Ideologi Berkhidmat dan Bekerja
Mungkin saja perilaku kerja yang buruk seorang pelayan tidak langsung berdampak buruk terhadap marwah restoran. Tapi, tetap saja praktik itu tak membantu apa-apa untuk kemuliaan dan kebaikan restoran ke depan. Alih-alih, justeru perilaku kerja yang buruk itu akan mencoreng muka manajemen restoran. Karena semua kita sudah lama diingatkan oleh para leluhur negeri ini: Karena nila setitik, rusak susu sebelanga. Kesalahan satu pegawai, bisa berdampak buruk bagi lembaga. Karena itu setiap pegawai sebuah institusi penting untuk meneladani para pegawai Restoran Selat Solo Tenda Biru di atas. Yakni, bahwa semua berperilaku kerja yang prima, dan semua itu justeru untuk kepentingan lembaga. Kecuali jika memang pegawai itu ingin merusak lembaga. Pasti dia tak akan pernah berpikir marwah lembaga. Hanya kepentingan personal dirinya saja yang dikejar.
Kutangkap, para pegawai Restoran Selat Solo Tenda Biru di atas sedang mengirim pesan penting: Setiap pegawai harus menyadari bahwa rasa memiliki dan bertanggung jawab atas lembaga tempatnya bekerja adalah tugasnya. Skala dan besarannya memang mengikuti level jabatan dan tanggung jawab yang disandangnya. Tapi, rasa memiliki dan bertanggung jawab atas perjalanan dan nasib lembaga adalah kewajiban setiap diri pegawai yang ada di dalamnya. Maka, mementingkan agenda dan kepentingan pribadi sejatinya hanya akan membunuh nasib lembaga. Karena pasti yang akan mengemuka adalah kepentingan personalnya, lebih daripada kepentingan institusionalnya. Padahal, bekerja di sebuah lembaga sejatinya bukan untuk kepentingan personal semata, melainkan lebih-lebih juga untuk mewujudkan dan memuliakan kepentingan lembaga.
Maka, setiap diri sudah sepantasnya menghilangkan kata “berkhidmat” saat aktivitasnya di lembaga itu berkonsekuensi pada diperolehnya gaji dan segala pendapatan yang mungkin diterima.
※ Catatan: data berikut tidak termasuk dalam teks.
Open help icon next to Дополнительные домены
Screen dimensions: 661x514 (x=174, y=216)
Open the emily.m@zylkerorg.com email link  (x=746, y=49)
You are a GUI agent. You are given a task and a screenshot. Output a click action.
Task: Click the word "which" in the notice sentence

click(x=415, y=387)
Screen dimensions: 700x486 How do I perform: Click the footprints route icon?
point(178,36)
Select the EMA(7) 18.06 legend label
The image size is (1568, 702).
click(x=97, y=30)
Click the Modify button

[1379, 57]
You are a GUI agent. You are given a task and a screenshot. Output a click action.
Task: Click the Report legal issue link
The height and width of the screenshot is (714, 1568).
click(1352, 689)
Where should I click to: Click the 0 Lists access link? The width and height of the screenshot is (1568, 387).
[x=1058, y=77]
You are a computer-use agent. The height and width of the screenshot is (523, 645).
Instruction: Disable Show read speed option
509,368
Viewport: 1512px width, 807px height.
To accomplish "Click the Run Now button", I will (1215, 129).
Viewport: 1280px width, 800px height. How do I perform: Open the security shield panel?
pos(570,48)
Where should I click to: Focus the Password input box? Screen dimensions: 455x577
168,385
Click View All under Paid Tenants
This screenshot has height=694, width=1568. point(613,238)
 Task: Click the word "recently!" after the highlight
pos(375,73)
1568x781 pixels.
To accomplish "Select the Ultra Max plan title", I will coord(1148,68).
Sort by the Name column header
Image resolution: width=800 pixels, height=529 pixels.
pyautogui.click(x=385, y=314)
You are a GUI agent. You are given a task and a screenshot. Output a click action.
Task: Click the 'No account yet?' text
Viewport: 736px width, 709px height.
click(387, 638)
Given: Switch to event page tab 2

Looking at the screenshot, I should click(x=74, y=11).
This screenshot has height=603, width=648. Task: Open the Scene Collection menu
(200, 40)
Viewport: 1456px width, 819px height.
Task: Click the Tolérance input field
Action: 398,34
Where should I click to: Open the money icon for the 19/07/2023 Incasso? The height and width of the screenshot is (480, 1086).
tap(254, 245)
Alih-alih, kuatkanlah kata “bekerja” sebagai penggantinya. Jadikanlah “bekerja” sebagai nilai pengikat utama. Sebab, saat seseorang mengatakan “berkhidmat” sementara dia “bekerja”, maka dia bisa kehilangan profesionalisme dalam bekerja itu. Berkhidmat saja memiliki etika dan kode etik tersendiri, apalagi bekerja. Karena itu, nilai dan etika profesionalisme berlaku kuat dalam bekerja. Para pegawai Restoran Selat Solo Tenda Biru di atas telah memberi pelajaran penting bagaimana menunaikan nilai dan etika profesionalisme itu dalam bekerja.